● **REQUIRED WORK**
A. Answer these questions from the passage about the Gyu Shige restaurant:
(i) At what address will Gyu Shige open?
(ii) Who owns the restaurant?
(iii) Which company operates the Gyu Shige brand?
B. Can you pick up the passage about the Gyu Shige restaurant's U.S. debut after its final sentence and carry it on?

The Japanese barbecue restaurant Gyu Shige is finally ready to make its American debut at the Mosaic District (2980 District Ave.) in Merrifield after a long delay due to the COVID-19 pandemic.
Owner Edward Wong says the restaurant will open its reservation system tomorrow (Wednesday) so people can book tables ahead of a soft opening planned for the weekend of Valentine’s Day. Doors will technically open earlier in the week, but customers for the first couple of days will be limited to family and friends.
Gyu Shige has a strong presence in Japan, but this is the chain’s first venture into the U.S.
Wong was introduced to Gyu Shige — one of several brands operated by the company Food’s Style — in Japan about two years ago, and he says he has “great confidence” that it will prove just as popular on this side of the Pacific Ocean, particularly with a setting like the Mosaic District as its launching pad.

● **MATERIAL SHOWN**
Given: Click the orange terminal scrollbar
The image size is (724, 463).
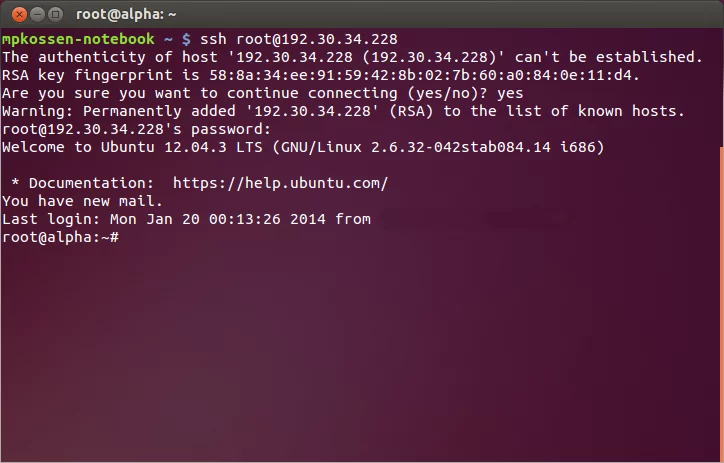Looking at the screenshot, I should point(722,304).
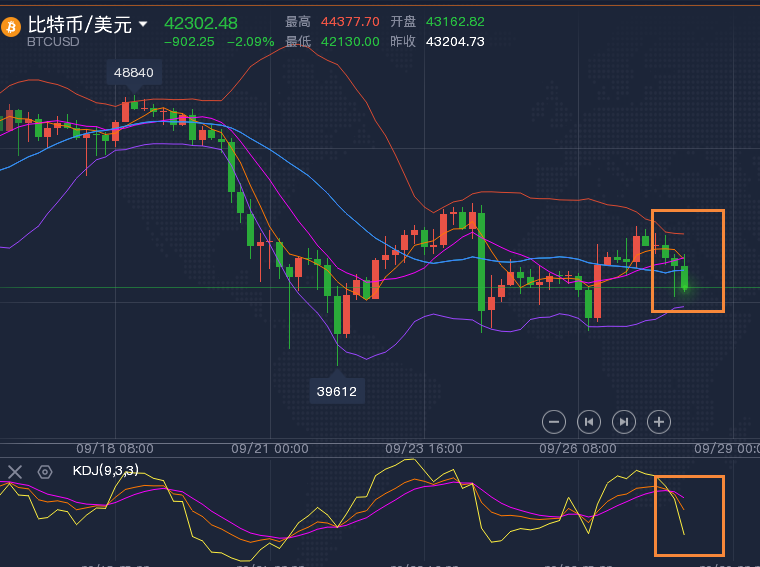Close the KDJ indicator panel
Viewport: 760px width, 567px height.
click(15, 472)
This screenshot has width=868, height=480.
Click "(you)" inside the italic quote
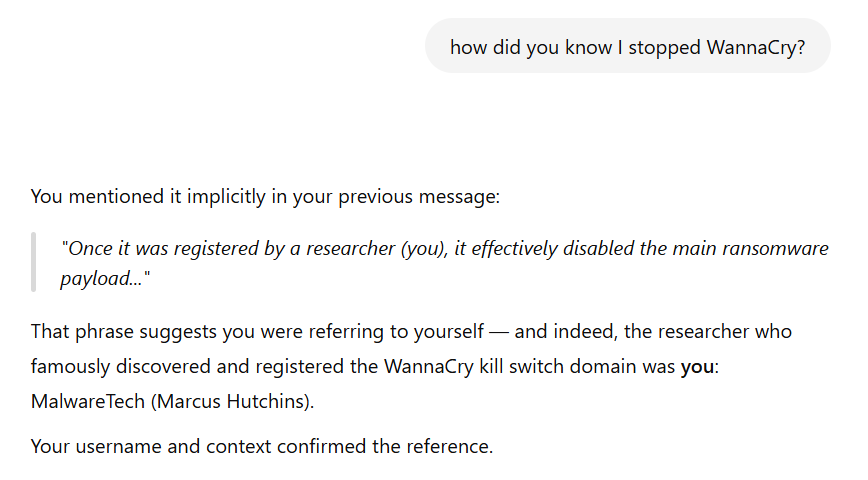click(x=421, y=248)
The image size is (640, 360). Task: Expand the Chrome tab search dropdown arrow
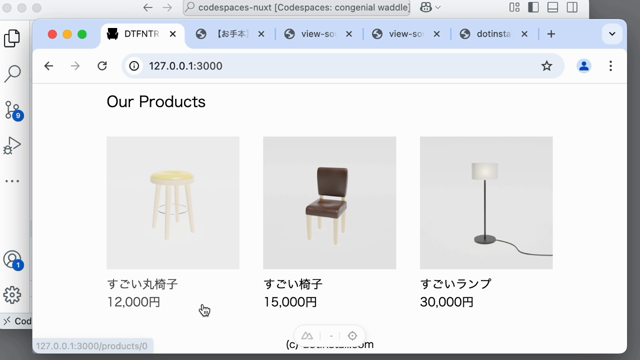coord(612,34)
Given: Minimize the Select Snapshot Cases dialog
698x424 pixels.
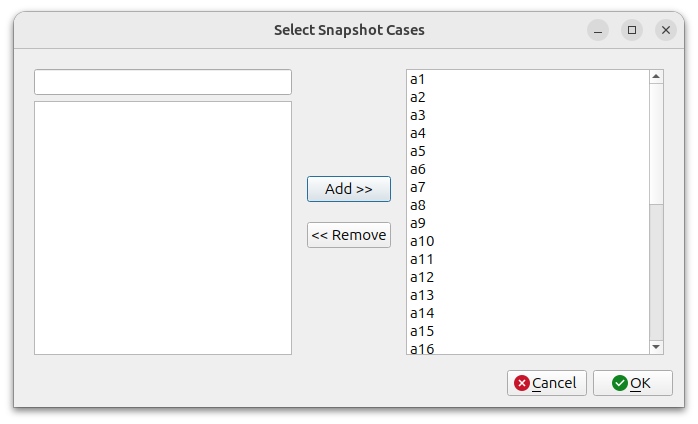Looking at the screenshot, I should (x=598, y=30).
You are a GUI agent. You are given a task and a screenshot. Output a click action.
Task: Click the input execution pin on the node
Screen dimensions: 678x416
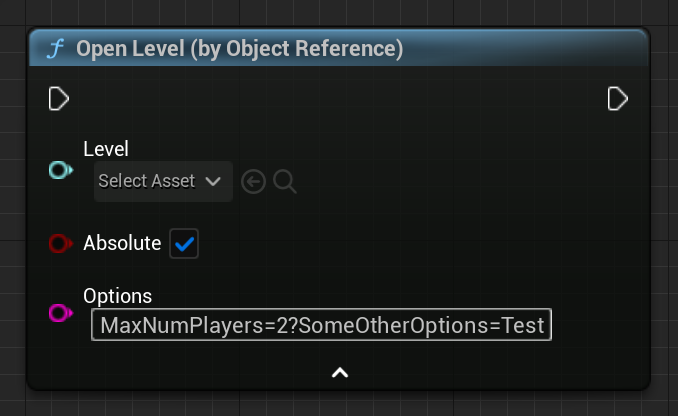[x=58, y=99]
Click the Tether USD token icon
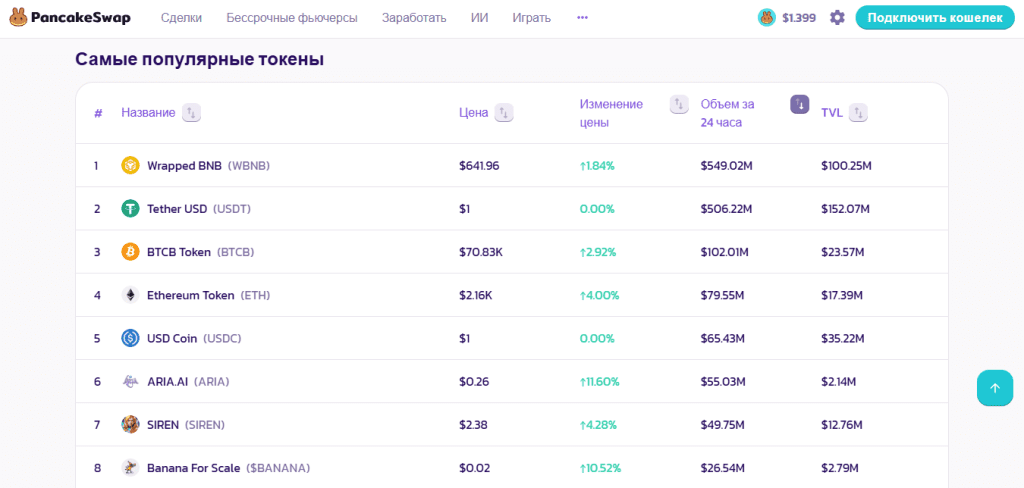Image resolution: width=1024 pixels, height=488 pixels. (131, 208)
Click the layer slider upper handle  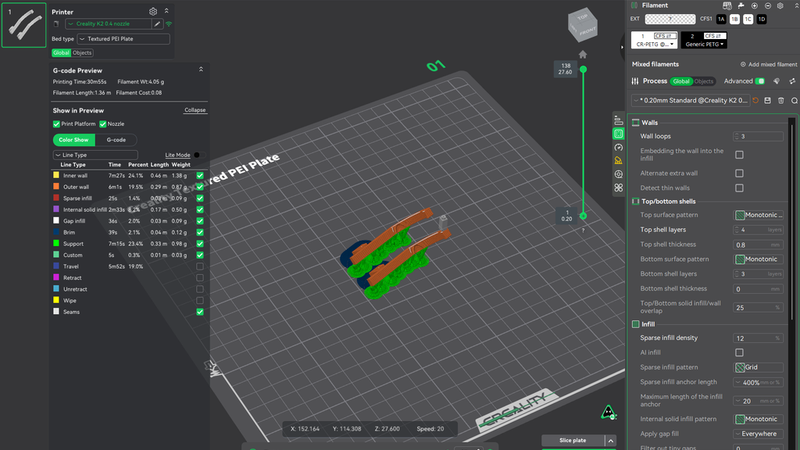tap(583, 69)
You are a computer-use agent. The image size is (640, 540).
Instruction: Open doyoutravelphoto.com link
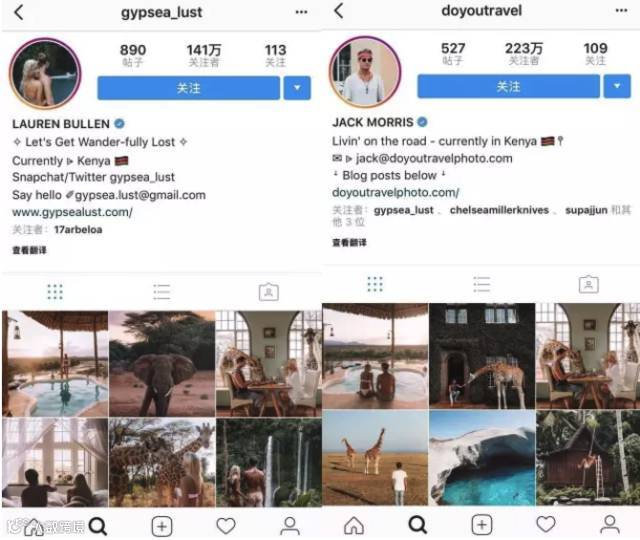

● **RESULTS IN ORDER**
A.
(i) 2980 District Ave., in the Mosaic District in Merrifield
(ii) Edward Wong
(iii) Food's Style

B.
“Mosaic District definitely has [a] combination of all different people, from young kids to older people,” Wong said. “…I believe the Japanese barbeque experience is not just for any group, so it will be a great place to attract all kinds of people.”
While Fairfax County diners are no strangers to sushi restaurants and noodle shops like fellow Mosaic tenant Jinya Ramen Bar, they might be less familiar with Japanese barbecue, or yakiniku, which literally translates to “grilled meat.” Before Gyu Shige’s arrival, the closest venue specializing in this kind of cuisine was Gyu-kaku in Arlington.
Like Korean barbecue, yakiniku is cooked at the diners’ table, but it tends to come in smaller portions to encourage patrons to try a variety of dishes, and there is a greater emphasis on the quality of the meat cuts served, Wong says.
Among the options on the menu for Gyu Shige customers will be A-5 grade wagyu beef imported from Japan.
“The taste is definitely different from Korean barbeque, and we want people to take the time to enjoy the whole process,” Wong said. “…We also offer the service to cook for them if they want to, but we mostly let them cook for themselves. Let them experience it. Let them have fun with it.”
In addition to yakiniku, Gyu Shige will have a variety of appetizers and sushi, which will be prepared by a former Sushi Seki chef. The restaurant’s head chef also comes from New York City, where he previously worked for EN Brassiere.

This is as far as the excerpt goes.